It is time to shift the focus to central bankers, financial regulators and policy makers for their failure to prevent the financial crisis and adopt the Swedish Model policies needed to end the financial crisis.
Sir Mervyn King is right that bankers behaved exactly as badly as we should have expected them to behave. Their behavior was no different in the 1990s and 2000s than it was in the 1920s.
Just like the 1920s, bankers used the veil of opacity to hide bad behavior that allowed the bankers to unjustly enrich themselves. For example, the bankers manipulated the global benchmark interests including Libor and Euribor.
The only reason that the bankers could get away with this bad behavior was that the central bankers and financial regulators failed to enforce the regulations put in place in response to this bad behavior in the 1930s.
This failure to enforce existing regulations makes the central bankers and financial regulators far more guilty of causing the financial crisis than the bankers. After all, what made the financial crisis possible was the central bankers and financial regulators being derelict in the performance of their jobs.
Regular readers know that the FDR Framework is not particularly difficult to enforce. What it requires is the regulators ensure that there is transparency throughout the financial system.
Specifically, for each investment, including banks and structured finance securities, all the useful, relevant data must be disclose in an appropriate timely manner so that market participants can independently assess this data and make a fully informed decision.
A quick check of our financial system shows that six years after the beginning of the financial crisis and wide swathes of the financial system are still shrouded in opacity (banks and structured finance securities).
And why have the financial regulators and central bankers brought transparency back to the financial system knowing that sunlight is the best disinfectant?
One reason might be they are so captured by the industry they regulate that they no longer understand their job is to ensure transparency.

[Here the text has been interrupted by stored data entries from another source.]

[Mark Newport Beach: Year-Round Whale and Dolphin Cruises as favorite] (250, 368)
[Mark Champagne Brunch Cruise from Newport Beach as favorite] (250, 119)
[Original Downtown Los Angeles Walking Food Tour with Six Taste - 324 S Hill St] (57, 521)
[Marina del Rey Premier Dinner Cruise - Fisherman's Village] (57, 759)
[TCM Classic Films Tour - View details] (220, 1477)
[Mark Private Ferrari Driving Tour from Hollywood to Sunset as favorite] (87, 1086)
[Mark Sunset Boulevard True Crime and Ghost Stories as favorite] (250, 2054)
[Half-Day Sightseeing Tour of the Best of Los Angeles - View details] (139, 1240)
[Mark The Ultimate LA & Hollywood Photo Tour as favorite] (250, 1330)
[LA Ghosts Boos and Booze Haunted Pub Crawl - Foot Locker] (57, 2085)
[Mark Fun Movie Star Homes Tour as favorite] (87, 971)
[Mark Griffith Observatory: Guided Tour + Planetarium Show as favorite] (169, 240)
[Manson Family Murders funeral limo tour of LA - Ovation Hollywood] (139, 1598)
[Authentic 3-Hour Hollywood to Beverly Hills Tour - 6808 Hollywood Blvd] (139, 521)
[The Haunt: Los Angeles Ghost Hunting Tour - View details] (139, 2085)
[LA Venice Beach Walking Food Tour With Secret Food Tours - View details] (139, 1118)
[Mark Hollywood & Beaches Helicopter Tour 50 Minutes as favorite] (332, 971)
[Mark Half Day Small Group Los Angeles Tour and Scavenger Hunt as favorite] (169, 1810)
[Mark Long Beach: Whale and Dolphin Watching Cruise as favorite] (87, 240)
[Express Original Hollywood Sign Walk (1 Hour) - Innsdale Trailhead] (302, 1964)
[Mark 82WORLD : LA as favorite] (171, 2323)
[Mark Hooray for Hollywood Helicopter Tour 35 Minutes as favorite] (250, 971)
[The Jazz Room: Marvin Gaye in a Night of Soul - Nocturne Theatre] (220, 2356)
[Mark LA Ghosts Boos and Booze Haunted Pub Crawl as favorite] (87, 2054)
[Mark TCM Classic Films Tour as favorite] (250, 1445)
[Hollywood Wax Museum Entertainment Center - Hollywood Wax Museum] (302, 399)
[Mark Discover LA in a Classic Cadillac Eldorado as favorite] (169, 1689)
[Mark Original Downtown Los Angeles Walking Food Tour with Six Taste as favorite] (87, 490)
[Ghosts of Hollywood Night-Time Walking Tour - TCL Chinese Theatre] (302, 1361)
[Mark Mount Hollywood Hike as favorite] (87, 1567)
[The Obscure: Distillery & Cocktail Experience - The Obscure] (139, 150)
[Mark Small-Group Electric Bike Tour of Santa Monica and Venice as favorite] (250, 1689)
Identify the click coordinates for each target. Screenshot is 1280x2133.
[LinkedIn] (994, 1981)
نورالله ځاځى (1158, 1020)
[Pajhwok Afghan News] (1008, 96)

A second reason might be because they are busily writing complex rules that make the financial system even more opaque, more dependent on regulatory oversight and far more vulnerable to crashes.
The outgoing governor of the Bank of England has called on the British people not to "demonise" bankers for the financial crisis.
Sir Mervyn King said on Sunday that the failings of the financial and regulatory system were the root cause of the turmoil which struck the world economy almost six years ago.
King, who leaves the Bank this summer, told Sky News's Murnaghan programme that there was widespread risk-taking in the runup to the credit crunch, and it had been a mistake to give the banking sector such a lofty status in the good times.
"Where the banks contributed to the problem was that they themselves had taken too many risks on their balance sheet and they simply didn't have enough capital to absorb the losses that were likely to come along...
"I would say to people though, don't demonise individuals here. This wasn't a problem of individuals, this was a problem of failure of a system. We collectively allowed the banking system to become too big, we gave them far too much status and standing in society, and we didn't regulate it adequately by ensuring it had enough capital."
In point of fact, modern banks are designed to continue to operate and support the real economy even when they have negative book capital levels. Banks can do this because of the combination of deposit insurance and access to central bank funding.
With deposit insurance, taxpayers effectively become the banks' silent equity partners when they have low or negative book capital levels. For the privilege of having the taxpayers as silent equity partners, banks have the responsibility of absorbing the losses on the excess debt in the financial system and protecting the real economy and the social contract.